清涼院 流水 著 2011 PHP研究所

感想:

 著者さんが著者さんですので、多少構えながらページを開いたのですが、少なくとも構成としては奇妙なつくりにはなっておりません。

 小説の才能、小説家になる動機と心構え、「書く」という覚悟、と半ばエッセイ風に進んだ後は小説のテーマの見つけ方、小説のジャンルの問題、小説のアイディアについて、小説の人物造形について、と具体的技術的な内容に入っていきます。

 ジャンルの越境や、奇抜なアイデアの見つけ方にも言及されますが、それは本筋ではなく、あくまでも小説一般を対象にした創作作法の本になっています。

 「はじめに」から本編まで何度も繰り返されるように、小説を書く才能は誰しもそれほど差はない。差を生むのは努力であり、必死に質の高い努力をしなければならない、という考え方に基づいています。


No.17

『物語を作る魔法のルール 「私」を物語化して小説を書く方法』

山川 健一 著 2023 幻冬舎

感想:

 サブタイトルが“「私」を物語化して小説を書く方法”となっており、この「私」というものが本書の肝です。

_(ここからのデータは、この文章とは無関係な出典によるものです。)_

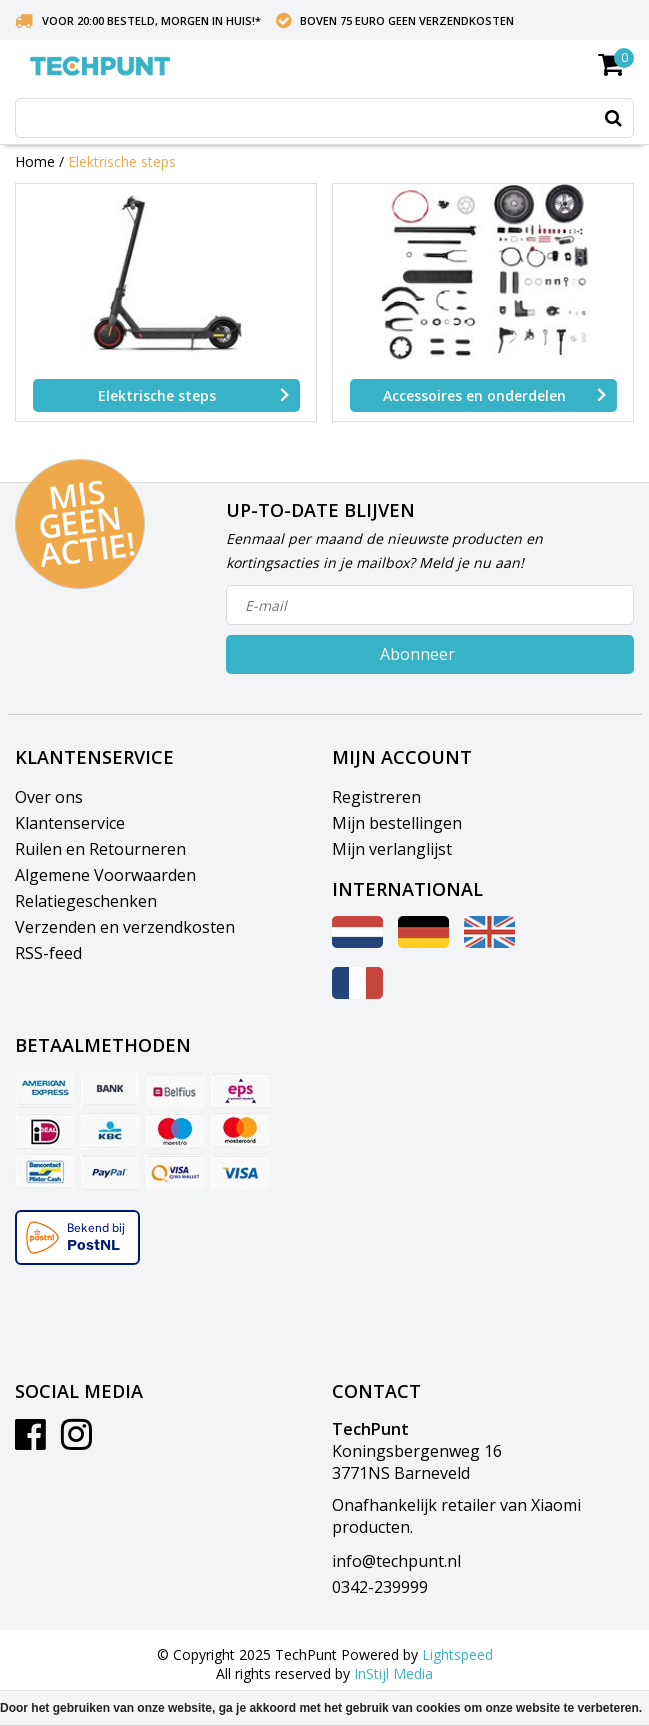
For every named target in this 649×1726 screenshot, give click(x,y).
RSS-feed (48, 953)
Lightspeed (457, 1654)
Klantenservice (70, 823)
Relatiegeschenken (86, 901)
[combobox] (324, 118)
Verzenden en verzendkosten (125, 927)
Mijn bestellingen (397, 823)
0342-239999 (380, 1587)
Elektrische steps (122, 161)
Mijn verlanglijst (392, 849)
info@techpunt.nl (396, 1561)
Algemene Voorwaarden (105, 875)
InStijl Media (393, 1673)
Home (35, 161)
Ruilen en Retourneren (100, 849)
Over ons (49, 797)
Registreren (376, 797)
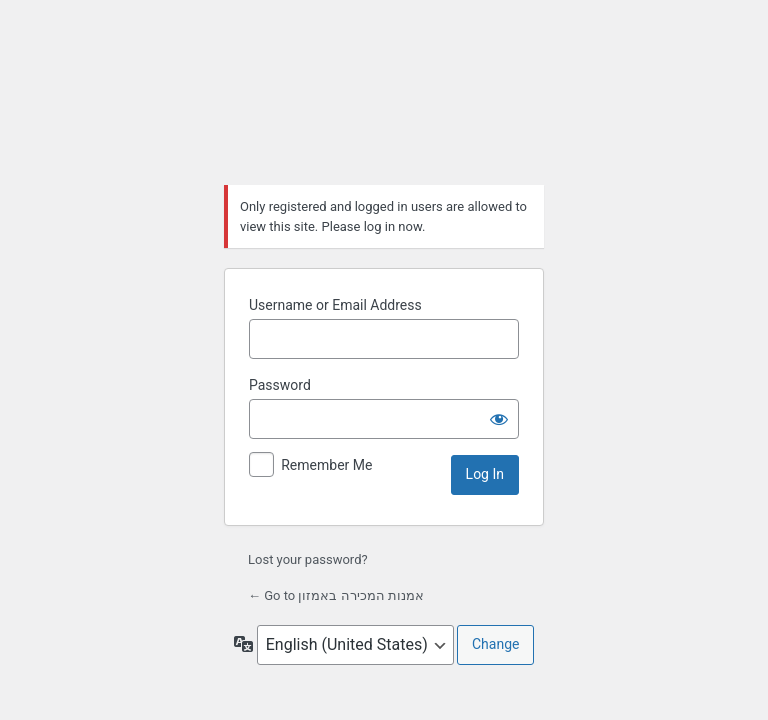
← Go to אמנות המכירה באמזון (336, 595)
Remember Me (326, 465)
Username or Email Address (335, 305)
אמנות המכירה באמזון (384, 99)
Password (280, 385)
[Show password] (499, 419)
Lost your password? (308, 559)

 著者さんによれば、言葉を発することで人は体験を「私」として輪郭のあるものにします。これは自己を物語化するということであり、小説というのは私小説だろうとエンターテイメント小説であろうと、全てがこの「私」の物語化の一部である、ということと理解できます。

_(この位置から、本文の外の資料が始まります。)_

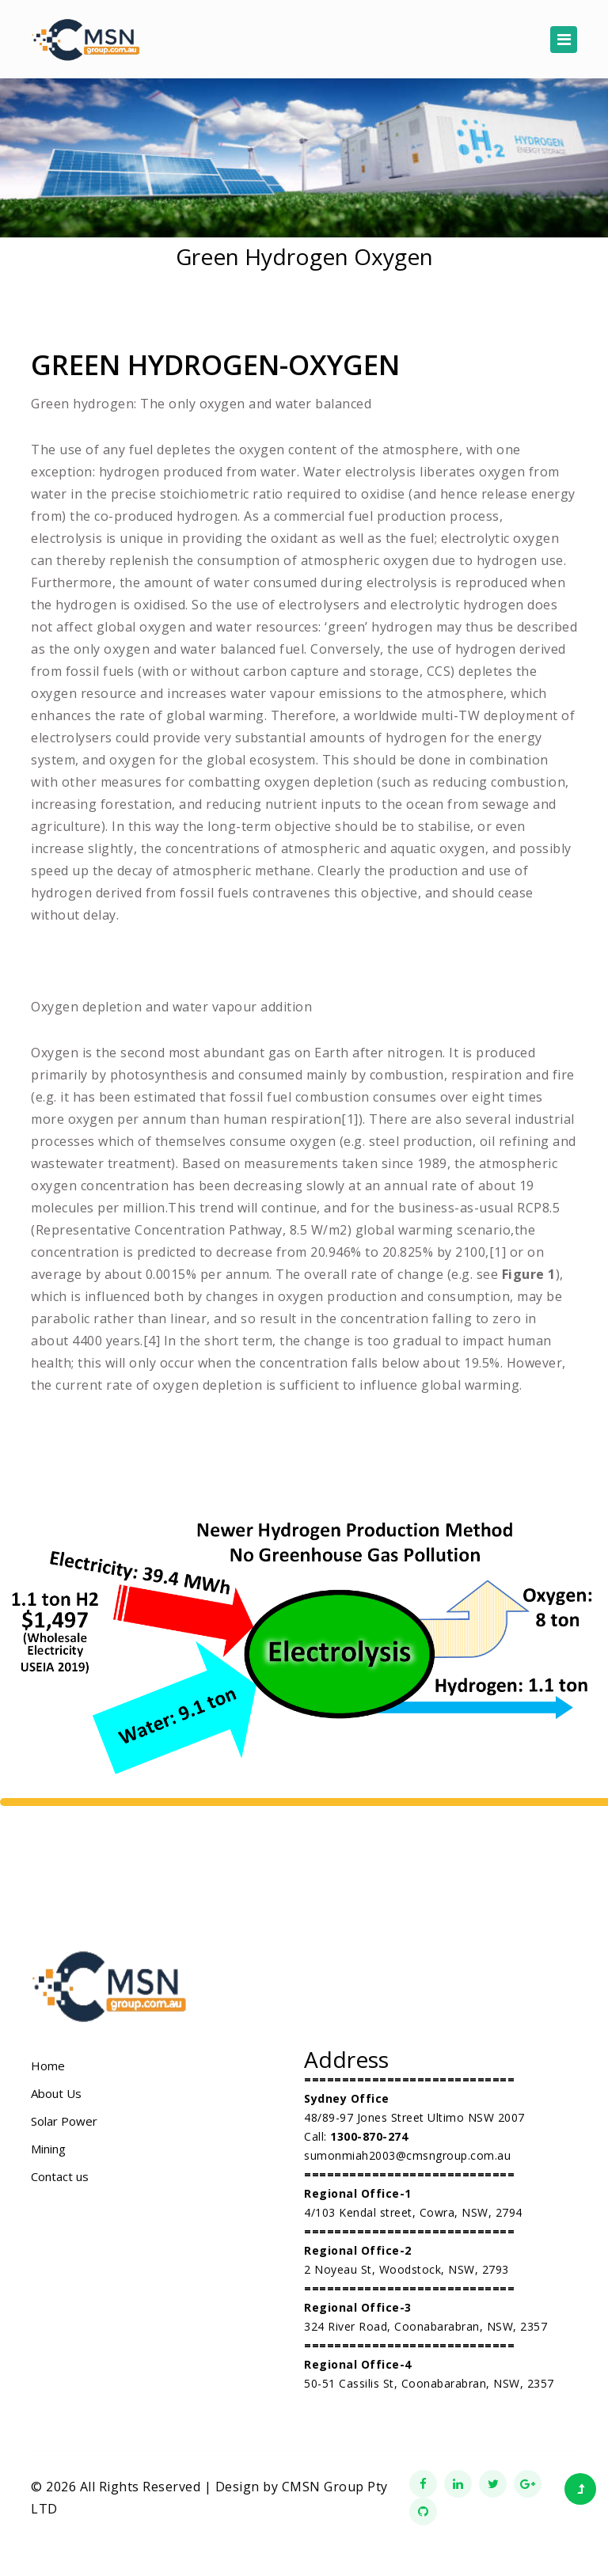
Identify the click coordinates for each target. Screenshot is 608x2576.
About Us (56, 2093)
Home (48, 2065)
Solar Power (64, 2121)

 この考え方に基づいて、本書は「発話以前」「小説を構想する」「発話以降」という段階に分けて、小説を書くこと=「私」(と世界の関係性)を見つめることを進めていきます。

 プロップらのナラトロジーに多くを拠っているわけですが、長年の執筆と大学での講義の経験から作成されたオリジナルの設計図(p.141~146)はたいへん洗練されています。

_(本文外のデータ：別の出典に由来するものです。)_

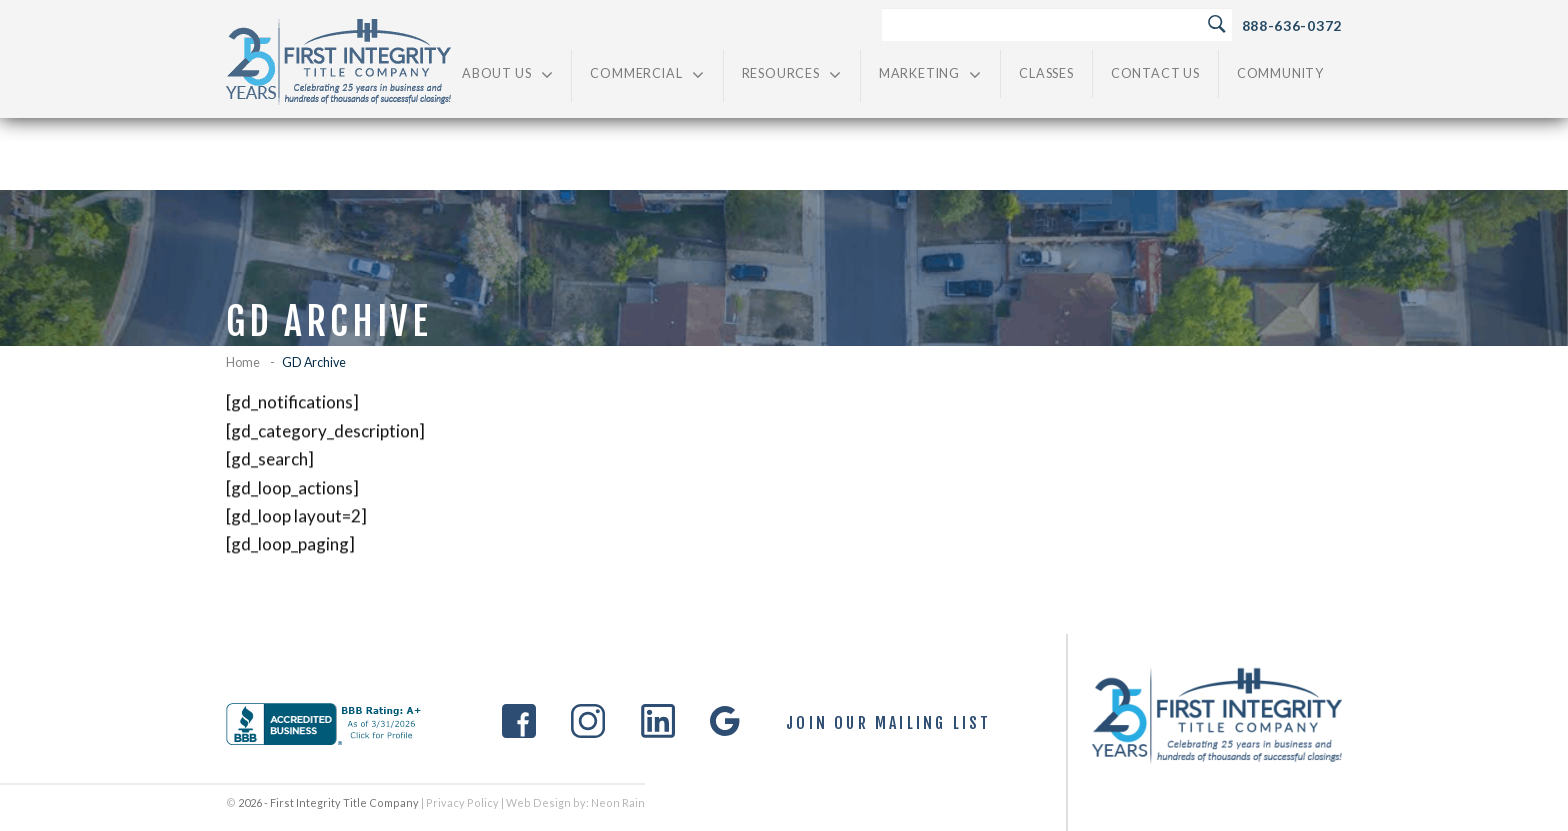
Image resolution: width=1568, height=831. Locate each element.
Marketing (930, 74)
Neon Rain (618, 802)
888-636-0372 (1292, 25)
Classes (1046, 73)
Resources (792, 74)
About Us (508, 74)
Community (1280, 73)
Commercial (647, 74)
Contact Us (1155, 73)
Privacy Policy (462, 802)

 ナラトロジーの他にもポスト構造主義などの議論を随時参照し、デリダ、バルト、クリフォード・ギアツなどの名前が並びます。一方で、自己の存在にインパクトを与え小説を書くに至る体験のことを(ヴァレリーになぞらえ)「ジェノヴァの夜」と呼んだり、それによって困難を乗り越えて小説を書きだすことを「アルゴ号に乗り込む」と表現したり、小説は主人公が時間と空間を旅することであってそれは「自ら主体的に選びとったわけではなく、何かしらの外圧によって追い込まれたから実現したのだという形にしなければならない」(p.73)としたり、詩的だったり情緒的であったり、あるいは思弁的であったりもします。

 小説の指南書でナラトロジーを中心に据えた書は珍しくありませんが、書くという行為そのものや哲学的な議論に接続しているのは新しく、考えさせる一冊になっていると思います。